● **Objetivo 1**: Traduce al inglés esta oración del fragmento sobre el Devachán: «Este mundo “formal” pertenece a la personalidad, y cada alma se encuentra allí, por consiguiente, rodeada de todos los elementos de su vida pasada que han penetrado en su inteligencia y pueden expresarse en pura sustancia mental.»
● **Objetivo 2**: Copia literalmente del fragmento sobre el Devachán el tramo que va desde "Comienza el ciclo" hasta "purgatorio al cielo.".

● **Fragmento**:
----------
Comienza el ciclo de una nueva encarnación; se despiertan los poderes del mental inferior y sus vibraciones reúnen los materiales de la región correspondiente para la formación del cuerpo mental, primer paso del nuevo ciclo. Estas indicaciones deben bastar por ahora, pues se tratarán de un modo más especial en los capítulos consagrados a la Reencarnación. Hemos dejado el alma adormecida, despojada de los últimos o jirones o restos de su cuerpo astral, presta a pasar del Kamaloka al Devachán, del purgatorio al cielo.

La conciencia adormecida se despierta a un sentimiento de gozo inefable, de felicidad indecible, de paz que sobrepuja a toda comprensión.. Las melodías más dulces resuenan en torno a ella, los matices más delicados fascinan sus ojos; la atmósfera misma parece un conjunto de música y de color, y todo el ser se inunda de luz y de armonía. Luego, a través de la bruma de oro, aparecen sonriendo con dulzura, las figuras amadas sobre la tierra, idealizadas por la belleza que expresan sus emociones más nobles, más sublimes, sin la menor sombra de los cuidados y de las pasiones de los mundos inferiores. ¿Quién podrá referir la felicidad de ese sueño, la gloria de esa primera aurora de la existencia celeste? Vamos a estudiar ahora detalladamente las condiciones que distinguen las siete sub—divisiones del Devachán. Recordaremos que, en las cuatro subdivisiones inferiores, estamos en el mundo de formas, o mejor dicho, en un mundo donde todo pensamiento toma inmediatamente forma. Este mundo “formal” pertenece a la personalidad, y cada alma se encuentra allí, por consiguiente, rodeada de todos los elementos de su vida pasada que han penetrado en su inteligencia y pueden expresarse en pura sustancia mental.
----------
● **Registros extraídos**:
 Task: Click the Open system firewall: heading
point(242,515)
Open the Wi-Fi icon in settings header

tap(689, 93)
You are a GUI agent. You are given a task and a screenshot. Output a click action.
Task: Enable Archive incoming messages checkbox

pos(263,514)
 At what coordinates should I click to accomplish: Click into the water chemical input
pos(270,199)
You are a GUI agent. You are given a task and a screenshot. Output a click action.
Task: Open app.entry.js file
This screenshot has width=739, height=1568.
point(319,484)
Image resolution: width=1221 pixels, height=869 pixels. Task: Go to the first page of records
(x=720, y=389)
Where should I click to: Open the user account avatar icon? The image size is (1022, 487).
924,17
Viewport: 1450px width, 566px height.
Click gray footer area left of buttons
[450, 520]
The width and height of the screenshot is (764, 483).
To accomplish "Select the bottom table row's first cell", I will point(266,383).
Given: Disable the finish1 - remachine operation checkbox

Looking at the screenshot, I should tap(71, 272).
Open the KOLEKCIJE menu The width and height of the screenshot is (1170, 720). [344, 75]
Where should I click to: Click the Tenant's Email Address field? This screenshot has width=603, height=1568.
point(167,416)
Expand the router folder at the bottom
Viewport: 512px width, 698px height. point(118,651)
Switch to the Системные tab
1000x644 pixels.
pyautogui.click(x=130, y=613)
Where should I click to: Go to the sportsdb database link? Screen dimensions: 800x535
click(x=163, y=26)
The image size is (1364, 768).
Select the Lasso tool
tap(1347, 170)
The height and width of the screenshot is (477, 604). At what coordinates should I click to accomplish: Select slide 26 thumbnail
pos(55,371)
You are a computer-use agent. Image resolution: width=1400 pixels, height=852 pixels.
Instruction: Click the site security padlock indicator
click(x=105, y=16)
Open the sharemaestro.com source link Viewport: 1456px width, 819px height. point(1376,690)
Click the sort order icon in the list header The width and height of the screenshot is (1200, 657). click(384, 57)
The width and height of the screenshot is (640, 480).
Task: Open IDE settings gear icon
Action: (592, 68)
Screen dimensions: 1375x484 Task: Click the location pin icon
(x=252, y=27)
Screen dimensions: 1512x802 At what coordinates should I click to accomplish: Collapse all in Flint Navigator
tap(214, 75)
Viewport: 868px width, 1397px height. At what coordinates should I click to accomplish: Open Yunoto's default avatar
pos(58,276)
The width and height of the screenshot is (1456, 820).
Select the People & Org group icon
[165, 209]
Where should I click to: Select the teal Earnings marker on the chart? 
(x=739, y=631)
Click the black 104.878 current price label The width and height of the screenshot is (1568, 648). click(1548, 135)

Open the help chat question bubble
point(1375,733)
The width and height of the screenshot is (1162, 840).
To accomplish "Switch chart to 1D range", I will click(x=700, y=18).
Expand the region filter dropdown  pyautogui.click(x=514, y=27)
----------
● **Respuesta final 1**: This "formal" world belongs to the personality, and each soul therefore finds itself there surrounded by all the elements of its past life that have penetrated its intelligence and can be expressed in pure mental substance.

● **Respuesta final 2**:
Comienza el ciclo de una nueva encarnación; se despiertan los poderes del mental inferior y sus vibraciones reúnen los materiales de la región correspondiente para la formación del cuerpo mental, primer paso del nuevo ciclo. Estas indicaciones deben bastar por ahora, pues se tratarán de un modo más especial en los capítulos consagrados a la Reencarnación. Hemos dejado el alma adormecida, despojada de los últimos o jirones o restos de su cuerpo astral, presta a pasar del Kamaloka al Devachán, del purgatorio al cielo.